54.  The applicant claimed 10,000 euros (EUR) for the alleged violation of Article 6 of the Convention and a further EUR 50,000 for the hindrance of his correspondence with the Court in breach of Article 34 of the Convention. He also claimed compensation for pecuniary damage resulting from unfair conviction, without specifying the amount.

55.  The Government contested both claims.

56.  The Court reiterates that it has found no violation of Article 6 of the Convention in respect of the complaint concerning the length of the proceedings. Furthermore, the Court has dismissed all other complaints related to the applicant’s trial. It therefore rejects the applicant’s claims in this part.
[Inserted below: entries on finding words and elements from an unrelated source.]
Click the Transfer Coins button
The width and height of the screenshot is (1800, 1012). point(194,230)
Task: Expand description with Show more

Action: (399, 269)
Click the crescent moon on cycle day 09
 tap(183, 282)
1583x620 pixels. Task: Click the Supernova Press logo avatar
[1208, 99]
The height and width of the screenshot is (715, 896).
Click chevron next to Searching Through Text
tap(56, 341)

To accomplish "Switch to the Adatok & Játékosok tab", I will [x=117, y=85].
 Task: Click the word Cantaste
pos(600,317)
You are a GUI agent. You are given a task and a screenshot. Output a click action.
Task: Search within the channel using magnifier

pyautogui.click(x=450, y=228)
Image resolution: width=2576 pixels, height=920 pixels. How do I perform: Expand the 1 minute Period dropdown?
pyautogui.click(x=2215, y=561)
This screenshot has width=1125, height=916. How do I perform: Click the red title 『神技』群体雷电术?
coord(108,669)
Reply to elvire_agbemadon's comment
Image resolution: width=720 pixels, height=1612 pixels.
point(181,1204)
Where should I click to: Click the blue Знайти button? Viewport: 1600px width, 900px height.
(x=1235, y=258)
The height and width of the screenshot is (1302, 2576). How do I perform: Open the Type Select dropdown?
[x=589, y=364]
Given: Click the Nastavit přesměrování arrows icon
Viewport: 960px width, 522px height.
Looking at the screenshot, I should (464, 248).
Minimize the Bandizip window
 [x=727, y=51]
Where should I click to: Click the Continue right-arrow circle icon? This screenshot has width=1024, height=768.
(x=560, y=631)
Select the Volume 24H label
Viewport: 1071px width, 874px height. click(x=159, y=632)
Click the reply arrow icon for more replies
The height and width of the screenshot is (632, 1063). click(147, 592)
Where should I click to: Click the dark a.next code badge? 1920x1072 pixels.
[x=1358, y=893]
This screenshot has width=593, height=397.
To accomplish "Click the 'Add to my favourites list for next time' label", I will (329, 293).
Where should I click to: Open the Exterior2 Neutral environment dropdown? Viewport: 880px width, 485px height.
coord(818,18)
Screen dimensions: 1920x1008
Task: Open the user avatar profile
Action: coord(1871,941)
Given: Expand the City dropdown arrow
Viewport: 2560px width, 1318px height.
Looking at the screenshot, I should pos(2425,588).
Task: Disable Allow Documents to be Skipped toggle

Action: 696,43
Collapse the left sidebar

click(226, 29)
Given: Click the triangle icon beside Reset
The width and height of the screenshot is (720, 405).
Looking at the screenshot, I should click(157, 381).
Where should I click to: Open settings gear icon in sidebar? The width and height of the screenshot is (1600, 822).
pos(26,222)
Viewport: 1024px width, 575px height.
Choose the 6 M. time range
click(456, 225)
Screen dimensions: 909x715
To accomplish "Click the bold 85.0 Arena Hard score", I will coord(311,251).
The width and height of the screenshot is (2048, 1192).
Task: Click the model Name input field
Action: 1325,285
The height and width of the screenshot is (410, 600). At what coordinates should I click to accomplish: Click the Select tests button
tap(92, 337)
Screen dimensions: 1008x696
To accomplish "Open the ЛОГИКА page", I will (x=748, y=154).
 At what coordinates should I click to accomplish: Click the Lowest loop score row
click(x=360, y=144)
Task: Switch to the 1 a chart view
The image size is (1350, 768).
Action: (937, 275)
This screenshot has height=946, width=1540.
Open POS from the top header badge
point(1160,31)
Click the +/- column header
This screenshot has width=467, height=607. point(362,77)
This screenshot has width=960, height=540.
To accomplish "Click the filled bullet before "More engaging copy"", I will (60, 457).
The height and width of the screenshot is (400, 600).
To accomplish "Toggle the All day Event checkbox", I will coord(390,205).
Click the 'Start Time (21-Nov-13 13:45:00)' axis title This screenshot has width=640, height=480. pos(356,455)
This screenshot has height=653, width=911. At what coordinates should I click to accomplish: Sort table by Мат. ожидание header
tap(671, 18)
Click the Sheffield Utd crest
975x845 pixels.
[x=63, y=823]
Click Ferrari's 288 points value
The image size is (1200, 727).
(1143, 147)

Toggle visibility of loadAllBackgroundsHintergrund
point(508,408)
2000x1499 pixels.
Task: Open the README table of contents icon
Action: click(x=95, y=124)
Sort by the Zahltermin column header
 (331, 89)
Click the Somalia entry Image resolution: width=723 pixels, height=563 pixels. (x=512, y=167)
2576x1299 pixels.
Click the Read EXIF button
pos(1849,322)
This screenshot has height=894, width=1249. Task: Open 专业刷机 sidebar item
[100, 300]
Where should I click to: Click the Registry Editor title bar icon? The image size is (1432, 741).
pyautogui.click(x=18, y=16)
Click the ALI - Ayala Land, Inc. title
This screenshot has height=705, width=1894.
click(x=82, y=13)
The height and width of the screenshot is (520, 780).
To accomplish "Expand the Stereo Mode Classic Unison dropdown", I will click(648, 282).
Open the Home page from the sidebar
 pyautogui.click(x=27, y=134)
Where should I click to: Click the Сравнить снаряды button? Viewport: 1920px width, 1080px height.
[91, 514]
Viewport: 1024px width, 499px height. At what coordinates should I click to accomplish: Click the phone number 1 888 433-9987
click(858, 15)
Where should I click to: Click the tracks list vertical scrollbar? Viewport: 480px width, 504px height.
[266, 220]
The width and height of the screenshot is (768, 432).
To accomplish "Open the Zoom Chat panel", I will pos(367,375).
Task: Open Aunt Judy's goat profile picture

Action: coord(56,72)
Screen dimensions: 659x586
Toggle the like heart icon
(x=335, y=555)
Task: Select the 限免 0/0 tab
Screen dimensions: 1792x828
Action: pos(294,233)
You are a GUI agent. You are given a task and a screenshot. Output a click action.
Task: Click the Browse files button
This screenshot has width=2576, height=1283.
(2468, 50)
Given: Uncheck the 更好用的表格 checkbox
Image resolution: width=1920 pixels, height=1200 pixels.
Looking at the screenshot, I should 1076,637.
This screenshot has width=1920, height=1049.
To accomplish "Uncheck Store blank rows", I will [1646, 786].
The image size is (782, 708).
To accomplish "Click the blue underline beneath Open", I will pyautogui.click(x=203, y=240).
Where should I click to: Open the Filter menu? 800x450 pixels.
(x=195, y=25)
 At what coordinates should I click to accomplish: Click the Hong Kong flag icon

On the other hand, the Court accepts that the applicant must have suffered considerable anxiety and distress as a result of the misplacement of his mailing by the prison administration. Having regard to this and making an assessment on an equitable basis, it awards the applicant EUR 3,000 in respect of non-pecuniary damage.

B.  Costs and expenses

57.  The applicant also claimed EUR 100 for the postal expenses incurred in the domestic proceedings and before the Court.

58.  The Government submitted that the applicant had not provided any documents supporting his claim.

59.  Regard being had to the fact that the applicant failed to substantiate his claim, the Court rejects it.

C.  Default interest

60.  The Court considers it appropriate that the default interest should be based on the marginal lending rate of the European Central Bank, to which should be added three percentage points.


1.  Declares the complaint concerning the length of the proceedings admissible and the remainder of the application inadmissible;

2.  Holds that there has been no violation of Article 6 § 1 of the Convention;

3.  Holds that the respondent State has failed to comply with its obligations under Article 34 of the Convention;

4.  Holds

(a)  that the respondent State is to pay the applicant, within three months of the date on which the judgment becomes final in accordance with Article 44 § 2 of the Convention, EUR 3,000 (three thousand euros), plus any tax that may be chargeable, in respect of non-pecuniary damage, to be converted into Russian roubles at the rate applicable on the date of settlement;

(b)  that from the expiry of the above-mentioned three months until settlement simple interest shall be payable on the above amount at a rate equal to the marginal lending rate of the European Central Bank during the default period plus three percentage points;

5.  Dismisses the remainder of the applicant’s claim for just satisfaction.

Done in English, and notified in writing on 19 July 2011, pursuant to Rule 77 §§ 2 and 3 of the Rules of Court.